Objectives To evaluate the diagnostic utility of simultaneous fluorine-18 fluorodeoxyglucose ( 18 F-FDG) PET/MRI quantitative parameters in characterizing glioma heterogeneity and predicting isocitrate dehydrogenase (IDH) mutation status, based on the 2021 WHO Classification. Methods Twenty-five patients with histopathologically confirmed gliomas underwent preoperative simultaneous 18 F-FDG PET/MRI. Forty-one biopsy foci were analyzed. Maximum standardized uptake value (SUV max ), normalized SUV (nSUV) ratios, minimum apparent diffusion coefficient, perfusion index, and cerebral blood flow (CBF), were measured. Patients were stratified into low-grade and high-grade groups (including molecular glioblastoma), according to the 2021 WHO criteria. Generalized estimating equations (GEE) were used alongside standard nonparametric tests to account for clustered biopsy data.
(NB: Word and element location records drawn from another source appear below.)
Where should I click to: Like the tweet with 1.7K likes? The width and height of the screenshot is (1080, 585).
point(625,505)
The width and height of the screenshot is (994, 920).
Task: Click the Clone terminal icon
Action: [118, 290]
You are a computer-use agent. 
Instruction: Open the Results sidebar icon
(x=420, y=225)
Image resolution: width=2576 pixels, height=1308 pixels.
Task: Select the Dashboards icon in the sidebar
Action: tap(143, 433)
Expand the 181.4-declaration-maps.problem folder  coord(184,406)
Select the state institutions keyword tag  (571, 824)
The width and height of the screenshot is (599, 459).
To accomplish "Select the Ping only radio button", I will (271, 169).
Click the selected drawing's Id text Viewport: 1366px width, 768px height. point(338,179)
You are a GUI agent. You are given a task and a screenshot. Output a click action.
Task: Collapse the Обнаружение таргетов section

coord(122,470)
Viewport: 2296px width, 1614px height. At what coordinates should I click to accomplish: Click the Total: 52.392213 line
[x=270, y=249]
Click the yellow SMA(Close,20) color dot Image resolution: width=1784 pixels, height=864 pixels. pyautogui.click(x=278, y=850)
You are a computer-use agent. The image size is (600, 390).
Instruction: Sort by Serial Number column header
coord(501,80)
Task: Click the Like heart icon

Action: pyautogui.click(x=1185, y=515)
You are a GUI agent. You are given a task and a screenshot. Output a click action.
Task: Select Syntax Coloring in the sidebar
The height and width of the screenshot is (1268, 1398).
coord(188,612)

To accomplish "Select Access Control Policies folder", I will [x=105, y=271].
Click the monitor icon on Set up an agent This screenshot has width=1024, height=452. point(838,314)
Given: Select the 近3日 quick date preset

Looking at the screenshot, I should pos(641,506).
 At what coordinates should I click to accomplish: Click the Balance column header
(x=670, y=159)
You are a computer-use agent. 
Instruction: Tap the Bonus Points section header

Results High-grade tumors exhibited significantly higher SUV and lower minimum apparent diffusion coefficient values compared to low-grade tumors ( P < 0.001). While perfusion parameters showed limited significance in standard unadjusted analyses, GEE analysis revealed them as highly significant predictors for high-grade status. IDH-wildtype (IDH-wt) tumors demonstrated significantly higher perfusion values ( P < 0.001) and tumor-to-white matter metabolic ratios (nSUV). Receiver operating characteristic analysis confirmed high diagnostic performance for SUV max area under the curve (AUC) = 0.938 and CBF (AUC = 0.875) in discriminating tumor grade. Similarly, nSUV1 (AUC = 0.873) and CBF (AUC = 0.825) proved effective for predicting IDH-wt status. Conclusion Simultaneous 18 F-FDG PET/MRI provides complementary metabolic and functional information for glioma characterization. When intratumoral heterogeneity is accounted for using GEE, perfusion parameters emerge as robust biomarkers for predicting high-grade histology and IDH-wt status. These findings support a multimodal approach to guide stereotactic biopsies to the most aggressive intratumoral foci.